EXERCISE GOAL
Count how many lines of the entries below contain the string "screenshot", matching case exactly. Reply with the number only.

TASK MATERIAL
.....

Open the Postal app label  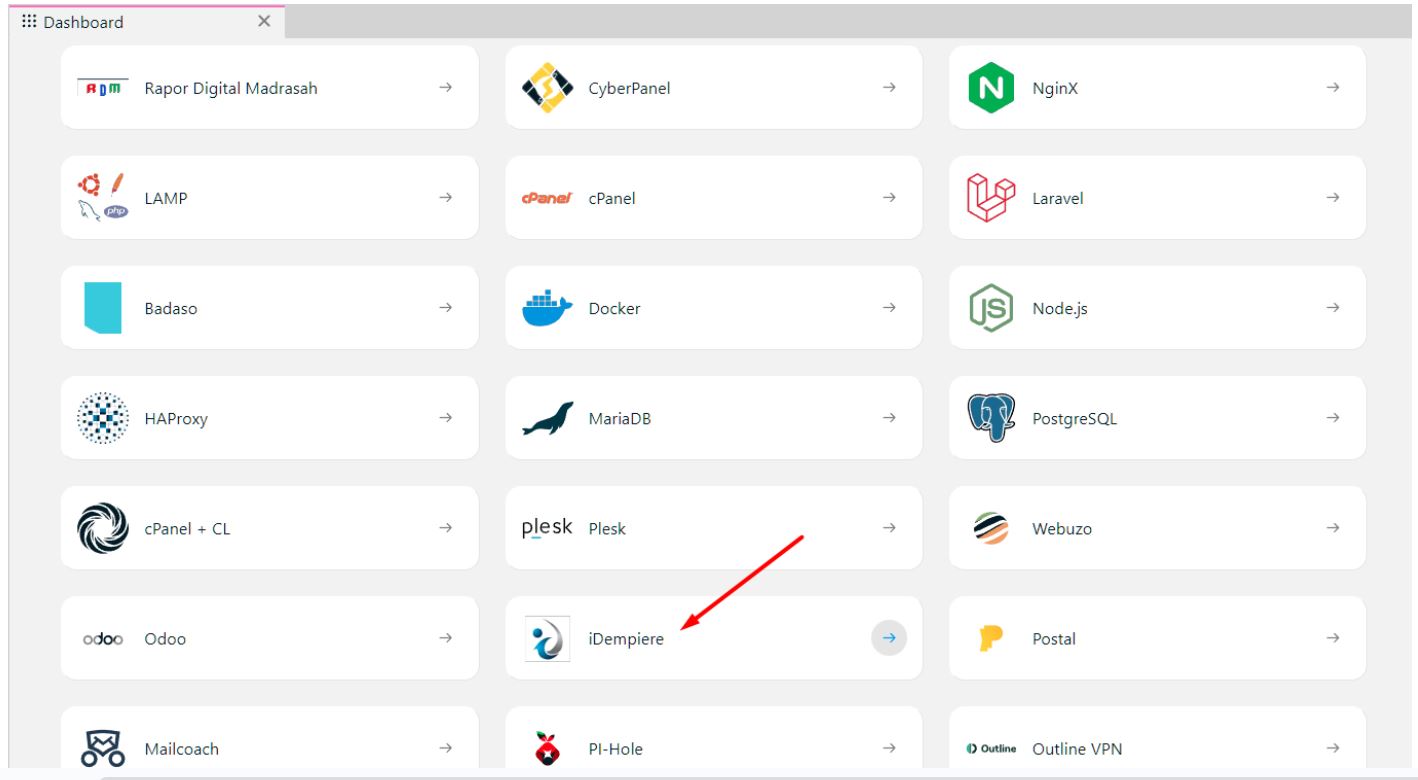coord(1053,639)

.....

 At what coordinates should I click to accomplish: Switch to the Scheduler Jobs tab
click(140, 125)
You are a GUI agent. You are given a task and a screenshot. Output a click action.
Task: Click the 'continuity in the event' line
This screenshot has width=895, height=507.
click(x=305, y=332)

.....

OUTPUT OF THE EXERCISE
2